• **WHAT THE TASK REQUIRES**
Carry on the account of Epiphany morning in Tarpon Springs, starting right after its final sentence.

The Greeks started filing into church about 8 a.m., but I'm neither Greek nor churchgoing, so I spent the morning walking.
I started where everyone would be in a few hours: the bayou just off the downtown, where more than 70 boys ages 16 to 18 would leap into the shallow, frigid water in pursuit of a cross tossed by a Greek Orthodox elder. Whoever retrieved the cross would win good luck for himself and his family for a year. He would be a town hero, a name on everyone's lips.
Locals already were setting up folding chairs and laying down blankets around the bayou's edge. Four TV trucks were in position for their live shots. The skies were gray and the air cool. Sheets of rain had fallen overnight.
It was Jan. 6, the Christian holiday of Epiphany (or Three Kings Day, if you prefer), and the annual religious and cultural highlight in this town of 23,000. Tarpon Springs, which has one of the highest percentages of Greeks in the country, has sent its boys into the water chasing crosses on this day for more than 100 years. The merging of cross and water commemorates Jesus' baptism.
I left the gathering crowd behind and wandered to St. Nicholas Greek Orthodox Cathedral, where cops waited outside to lead the four-block procession to the bayou. Across the street, in Fournos Bakery, the woman behind the counter told me everything in the glass case was baked that morning. I got a profoundly dense, chocolate-covered baklava and spinach pie with a deliciously creamy center. She asked where I was from. I said up North.

• **DATA SECTION**
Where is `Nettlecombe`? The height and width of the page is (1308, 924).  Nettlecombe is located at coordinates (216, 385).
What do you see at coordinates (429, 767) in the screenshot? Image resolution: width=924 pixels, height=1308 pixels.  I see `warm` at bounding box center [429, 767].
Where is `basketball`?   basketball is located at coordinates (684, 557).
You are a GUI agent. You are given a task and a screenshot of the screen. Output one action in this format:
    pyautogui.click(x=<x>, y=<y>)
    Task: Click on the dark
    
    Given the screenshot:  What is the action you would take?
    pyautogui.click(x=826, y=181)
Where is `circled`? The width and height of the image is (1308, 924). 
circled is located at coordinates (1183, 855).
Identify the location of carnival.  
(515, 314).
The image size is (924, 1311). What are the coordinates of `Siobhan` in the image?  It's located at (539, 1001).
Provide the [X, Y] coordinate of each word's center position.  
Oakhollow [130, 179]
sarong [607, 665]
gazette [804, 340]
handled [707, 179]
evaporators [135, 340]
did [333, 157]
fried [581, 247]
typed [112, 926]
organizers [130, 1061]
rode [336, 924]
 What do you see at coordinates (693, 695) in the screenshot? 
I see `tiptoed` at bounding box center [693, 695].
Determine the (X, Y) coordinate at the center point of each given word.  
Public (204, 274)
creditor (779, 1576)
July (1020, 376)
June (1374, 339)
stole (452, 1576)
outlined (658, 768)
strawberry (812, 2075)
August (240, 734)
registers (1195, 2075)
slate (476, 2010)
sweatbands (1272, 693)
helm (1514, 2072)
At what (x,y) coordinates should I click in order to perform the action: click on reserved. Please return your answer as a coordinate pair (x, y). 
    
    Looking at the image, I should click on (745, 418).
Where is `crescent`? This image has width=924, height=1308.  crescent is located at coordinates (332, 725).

• **EXERCISE OUTPUT**
"Are you Greek?" she asked.
"No," I said. "Just checking out Epiphany."
Greeks started moving here as sponge divers in the late 1800s, and today they largely fuel the town, with Greek restaurant after Greek restaurant and the sponge docks, a collection of small tourist-ready shops. Tarpon Springs hasn't had much of a face-lift in recent decades, but the town is better off for it. Somehow Greek heritage seems more authentic when slightly weathered.
Though sponge diving brought Greeks here, its primary industry today is tourism - that is, being full of Greeks, and it is a tourist destination for that reason alone. But if there is one day to visit Tarpon Springs, it is Epiphany. On Jan. 6, the experience is more than being a tourist; you join them for a celebration of community, history and culture.
Back at the bayou, bodies were filling in - about 12,000, according to local estimates. The proselytizers were showing up with large signs about the afterlife, and the television reporters started going to work.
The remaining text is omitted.